**The problem:** In the article on the UHealth Vascular Access Center below, who is named as the center's nurse manager?

··· Text excerpt ···

UHealth Vascular Access Center Opens in Palmetto Bay
When kidney failure patients in south Miami-Dade County face vascular access complications, such as clotting, stenosis or other related emergencies that impede their dialysis treatments, they can now seek help from a highly skilled UHealth – University of Miami Health System team of interventional nephrologists – right in the neighborhood.
Designed to extend the most advanced vascular access care to patients, and serve as a prototype for how UHealth and Miller School physicians can collaborate with community physicians, the UHealth Vascular Access Center opened its doors at 8770 Southwest 144th Street in Palmetto Bay last month and, on July 6, UHealth officials celebrated the grand opening with the center’s faculty physicians, nurses, staff and referring physicians.
“For the many patients in this part of the county who need these services, this is a wonderful undertaking for UHealth,” said William O’Neill, M.D., executive dean for clinical affairs at the Miller School and chief medical officer for UHealth. He also described the problems that can plague dialysis patients and how the Vascular Access Center is equipped to help.
Center physicians will perform angiography and angioplasty procedures, de-clotting, vessel mapping, and all tunnel catheter procedures for patients on maintenance hemodialysis.
David Roth, M.D., medical director for kidney transplantation and clinical director of the Nephrology and Hypertension Division, said the expertise of UHealth’s interventional nephrologists – Arif Asif, M.D., professor of medicine and director of interventional nephrology, and Loay H. Salman, M.D., assistant professor of medicine and medical director of the center – positions the program as a leader in the growing field of interventional nephrology. Donna Merrill, R.N., is the center’s nurse manager.
For the better part of the last 50 years, dialysis patients relied on radiologists and surgeons to manage complications with dialysis access. However, during the past decade, Roth explained, a growing number of nephrologists pursued advanced training in performing angioplasty, stent placements, de-clotting and other procedures for treating damaged or blocked dialysis accesses.
“The vascular access is a lifeline for the dialysis patient,” Roth said. “Having available well-trained nephrologists like Drs. Asif and Salman, who are also familiar with all of the issues patients with end stage renal disease must deal with, will be a tremendous resource to the patient population. Dr. Asif is a recognized leader in the field with extensive research and publications and I am confident that the new center in South Dade will set a very high standard for the care of these dialysis patients.”
The goal of establishing a state-of-the-art vascular access center, which could potentially serve a thousand patients a year, was realized with the support of community nephrologists who recognized their patients would benefit from their partnership with UM experts, and a number of UHealth entities, particularly University of Miami Hospital (UMH) and the Department of Medicine’s Nephrology and Hypertension Division.
“This represents a great partnership which allows us to expand the UHealth commitment to more patients,” UMH CEO Anthony Degina said in his welcome remarks delivered under a white tent pitched in the center’s parking area. “Together we have brought a great resource to this part of town.”
Current and future patients may also benefit from research that could come from information gleaned from treating a large cohort of patients with similar dialysis-related issues. Signaling its commitment to the program, the Miller School also launched a fellowship in interventional nephrology, selecting Mauricio Monrroy, M.D., who recently completed training in the nephrology program, as the first fellow.
Jochen Reiser, M.D., Ph.D., professor and vice chair of medicine and chief of the Nephrology and Hypertension Division, stressed the importance of the collaboration between UHealth’s academic-based physicians and referring physicians from the community.
“This is an amazing day to witness what we have created from scratch,” Reiser said. “This collaboration between the University and practicing physicians in the area is an example of the relationships we can build. It’s a real team effort that is going to serve our patients exceedingly well.”

··· Supplied records ···

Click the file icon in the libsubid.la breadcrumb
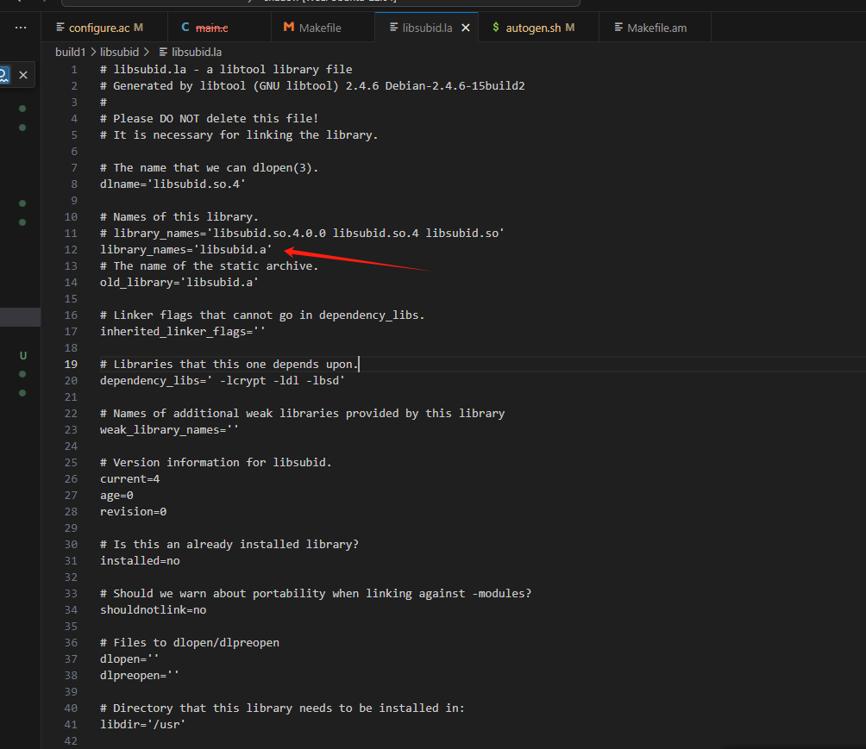The width and height of the screenshot is (866, 749). [163, 52]
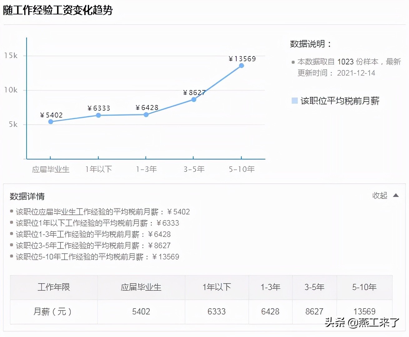409x337 pixels.
Task: Toggle the 该职位平均税前月薪 legend swatch
Action: click(x=294, y=101)
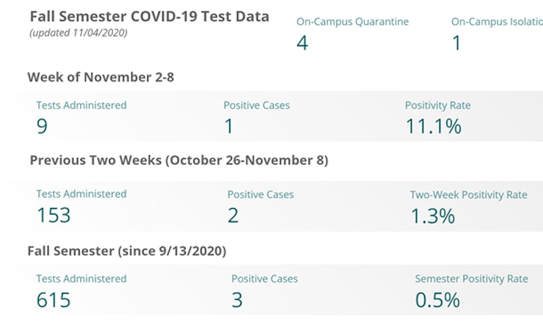Select the 11.1% weekly positivity rate
543x327 pixels.
(433, 127)
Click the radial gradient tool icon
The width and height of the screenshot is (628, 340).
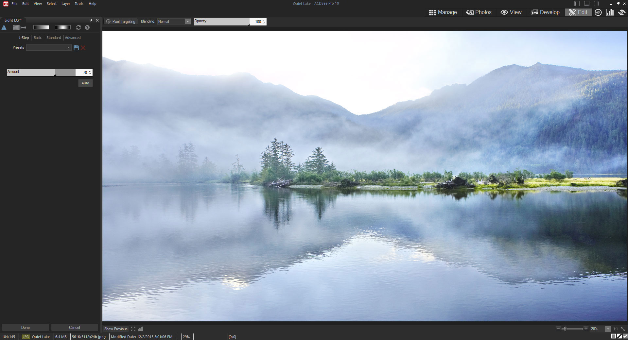click(62, 27)
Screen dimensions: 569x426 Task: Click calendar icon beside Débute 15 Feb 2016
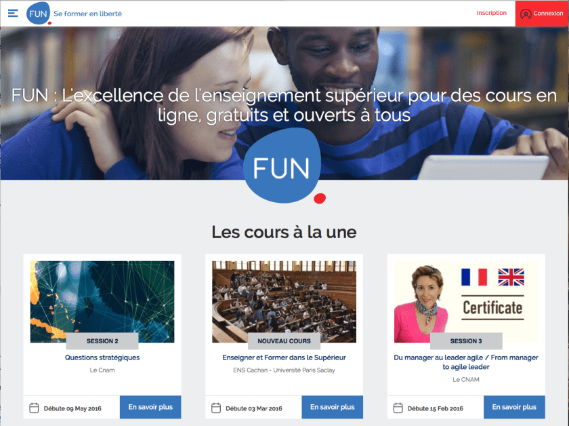tap(398, 408)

···

**Final answer:** Donna Merrill, R.N.